Uno evoca la fecha y no puede dejar de imaginar, por ejemplo, a Guillermón Moncada levantándose en las lomas orientales aun sabiendo que a poco sus pulmones dejarían de funcionar, destrozados por la tuberculosis.
Qué grandeza la de él, temido por su espada mambisa y admirado por muchos jóvenes de entonces. Podía haberse retirado a un rincón por la enfermedad devastadora; sin embargo, se fue al monte para, como otros, espolear la necesaria guerra y remover conciencias con su ejemplo, algo tan necesario en todo tiempo.
Su muerte, el 5 de abril de 1895, apenas 40 días después del alzamiento, prueba de qué madera estaban hechos aquellos seres humanos, capaces de exponer al máximo la vida sin ninguna retribución personal o familiar.
Moncada, bravo general al que debemos recordar más, tenía 53 años y ocho meses cuando se produjo el levantamiento del 24 de febrero, una edad nada juvenil en una época de pocas expectativas respecto a la vejez.
Qué decir, entonces, de Bartolomé Masó, quien ensilló su caballo con 64 años y se fue a la manigua estimulando a unos pocos seguidores, que crecieron después por el respeto que inspiraba ese jefe insurrecto, segundo de Carlos Manuel de Céspedes en La Demajagua.

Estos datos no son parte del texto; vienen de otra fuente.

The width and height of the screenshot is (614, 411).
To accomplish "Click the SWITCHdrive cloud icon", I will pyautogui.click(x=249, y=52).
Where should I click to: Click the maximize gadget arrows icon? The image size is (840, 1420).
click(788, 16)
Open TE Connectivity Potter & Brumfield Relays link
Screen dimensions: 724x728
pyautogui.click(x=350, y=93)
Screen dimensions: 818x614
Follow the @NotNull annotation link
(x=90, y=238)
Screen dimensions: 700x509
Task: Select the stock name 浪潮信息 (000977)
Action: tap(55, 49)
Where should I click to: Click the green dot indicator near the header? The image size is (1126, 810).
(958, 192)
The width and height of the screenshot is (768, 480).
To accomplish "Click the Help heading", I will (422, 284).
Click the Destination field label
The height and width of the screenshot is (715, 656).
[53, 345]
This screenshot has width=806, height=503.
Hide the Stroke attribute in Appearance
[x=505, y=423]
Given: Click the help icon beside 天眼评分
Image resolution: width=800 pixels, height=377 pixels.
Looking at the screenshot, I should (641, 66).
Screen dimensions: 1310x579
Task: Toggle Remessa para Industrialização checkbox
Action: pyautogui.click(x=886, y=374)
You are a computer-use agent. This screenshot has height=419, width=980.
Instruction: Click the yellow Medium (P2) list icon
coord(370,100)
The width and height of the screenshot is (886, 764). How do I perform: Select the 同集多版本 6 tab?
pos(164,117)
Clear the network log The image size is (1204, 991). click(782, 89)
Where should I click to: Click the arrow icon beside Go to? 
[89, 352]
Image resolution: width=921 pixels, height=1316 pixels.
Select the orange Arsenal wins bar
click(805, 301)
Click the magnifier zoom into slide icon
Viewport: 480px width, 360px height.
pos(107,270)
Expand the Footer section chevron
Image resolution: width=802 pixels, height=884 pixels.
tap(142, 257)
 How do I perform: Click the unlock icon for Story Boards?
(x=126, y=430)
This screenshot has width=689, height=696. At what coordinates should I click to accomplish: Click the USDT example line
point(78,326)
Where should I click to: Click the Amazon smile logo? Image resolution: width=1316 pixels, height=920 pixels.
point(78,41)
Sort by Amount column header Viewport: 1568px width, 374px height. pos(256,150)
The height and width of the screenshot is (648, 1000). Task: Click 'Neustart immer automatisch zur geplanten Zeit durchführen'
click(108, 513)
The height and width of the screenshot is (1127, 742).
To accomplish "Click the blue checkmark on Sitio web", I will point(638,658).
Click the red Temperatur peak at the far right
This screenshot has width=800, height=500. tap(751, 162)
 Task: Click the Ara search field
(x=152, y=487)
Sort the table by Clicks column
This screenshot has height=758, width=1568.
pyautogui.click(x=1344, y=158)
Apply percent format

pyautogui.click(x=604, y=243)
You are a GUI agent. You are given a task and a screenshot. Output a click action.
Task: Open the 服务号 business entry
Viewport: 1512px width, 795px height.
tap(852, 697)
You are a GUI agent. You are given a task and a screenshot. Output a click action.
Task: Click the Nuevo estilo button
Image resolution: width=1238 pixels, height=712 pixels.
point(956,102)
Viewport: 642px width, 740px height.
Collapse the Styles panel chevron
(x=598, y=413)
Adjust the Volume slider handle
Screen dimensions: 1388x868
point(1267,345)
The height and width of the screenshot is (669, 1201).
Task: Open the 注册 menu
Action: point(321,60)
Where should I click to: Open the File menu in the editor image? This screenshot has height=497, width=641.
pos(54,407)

Cuánto habrán vibrado los patriotas que, con Saturnino Lora al frente, demostraron su arresto en las calles de Baire. O los que en la finca La Confianza, en tierras guantanameras, siguieron las órdenes de Pedro Agustín Pérez, que no era otro que Periquito Pérez, otro excelso general cuya obra necesita de mayor estudio.
Es imposible, llegado cada 24 de febrero, no imaginar el ajetreo de José Martí, corriendo de un lugar a otro, uniendo a veteranos y jóvenes, apretando el alma para superar el fracaso del plan de La Fernandina y probar que cuando una idea cala sí se puede saltar obstáculos, por grandes que parezcan.
¿Cómo habrá vivido esas jornadas el Delegado al enterarse, en el exilio, del arresto de Juan Gualberto Gómez, Julio Sanguily, Antonio López Coloma (lamentablemente ejecutado) y otros complotados? De seguro sufrió al máximo; pero unos días después estaría desembarcando en Cuba para entrar honrosamente a los campos de batalla.
Si hay una fecha que en nuestra nación debería ser marca imborrable es el 24 de febrero. Es día de continuidad, hilo y permanencia. Un hilo que prosiguió con la fundación de Radio Rebelde (1958), la entrega del título de Héroe de la República de Cuba a los Cinco (2015), la aprobación del referendo constitucional (2019), entre otros sucesos indelebles.
Precisamente un 24 de febrero, unos días después del triunfo de 1959, Fidel nos dejó una brillante sentencia, que no debemos dejar morir nunca: la Revolución o se hace bien o, simplemente, se pierde.
El reto de hacerla bien sigue vivo y es un recordatorio constante a los que volvieron a gritar en el reinicio de nuestras gestas: «¡Independencia o muerte!».